Nurture should be able to give you the INCI name for a colorant. Often times it's listed right in the product description. Sometimes there's a link you can click to read the tech info for the product.
For example, Nature's Garden 24 karat gold mica has an INCI of Mica, titanium dioxide, and iron oxide. That's in order from most to least. One of my soap recipes includes this mica as a top decoration.

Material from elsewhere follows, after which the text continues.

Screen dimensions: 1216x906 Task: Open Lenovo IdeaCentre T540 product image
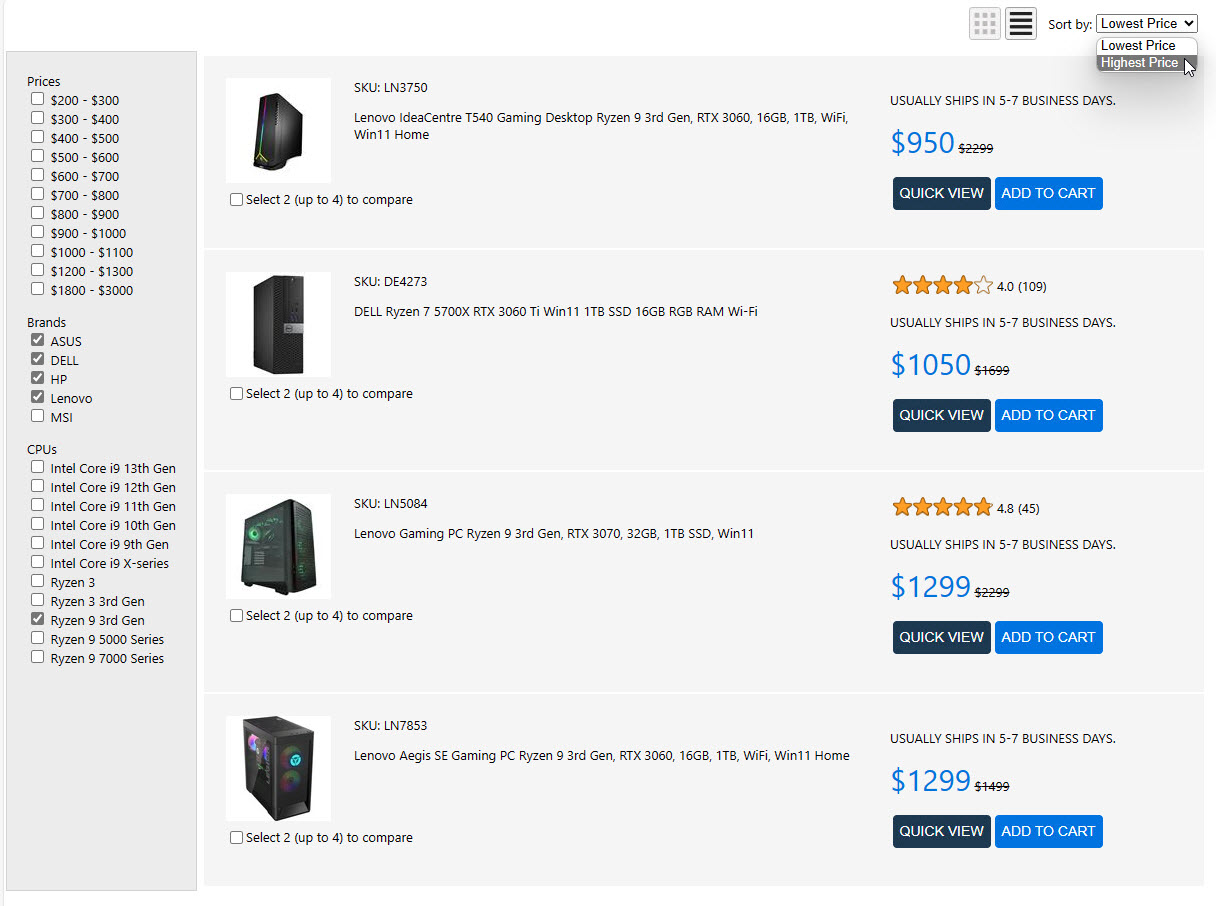[x=278, y=130]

The ingredients list for this soap is:
Lard, beer, high oleic sunflower, tallow, coconut oil, sodium hydroxide, avocado seed oil, fragrance, potassium hydroxide, tetrasodium EDTA, cocoa powder, mica, titanium dioxide, and iron oxide
For ingredients under 1% of the total, you can list them in any order, at least in the US. In this example, I know tetrasodium EDTA, cocoa powder, and the gold mica are under 1% of the total. I also know for sure the EDTA weighs more than the other two, so I choose to list the EDTA first to play by the rules as best I can, the cocoa second because it's more interesting ingredient and probably a little more "user friendly", and the more esoteric mica INCI last.

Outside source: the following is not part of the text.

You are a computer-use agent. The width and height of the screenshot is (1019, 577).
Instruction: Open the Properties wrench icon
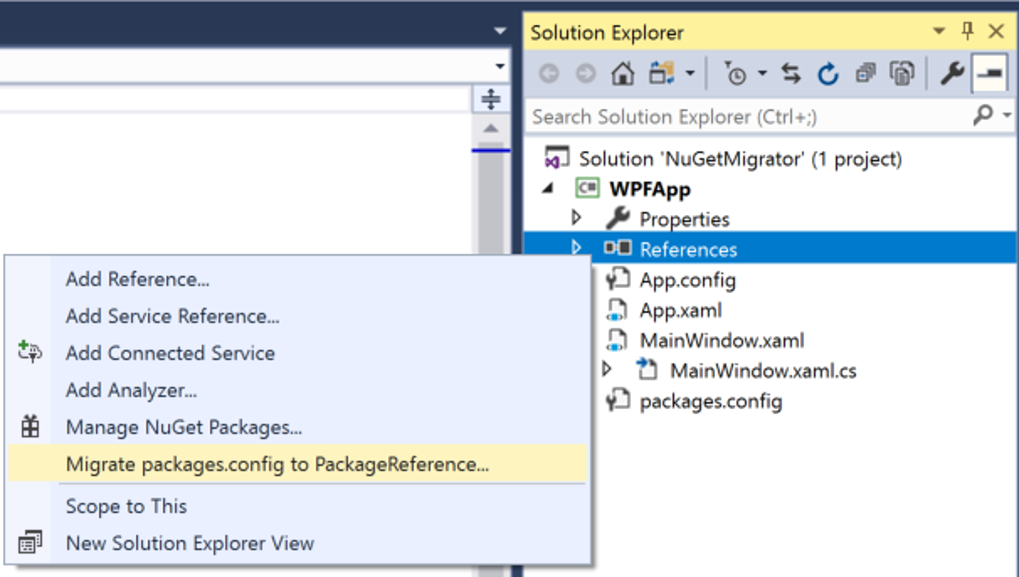tap(953, 73)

This is what's called "what goes into the pot" method of creating an ingredient list and this is okay for US soap makers. If you are not in the US, you may have to list ingredients that are actually in the soap after saponification. Your colorant would still be listed by INCI name, but your other ingredients would look different. You'd list the soaps created -- sodium lardate, sodium sunflowerate, etc. -- in order, from most to least, as well as the glycerin created by saponification. All of these names would also need to be official INCI names, not the common names as you would use in the US.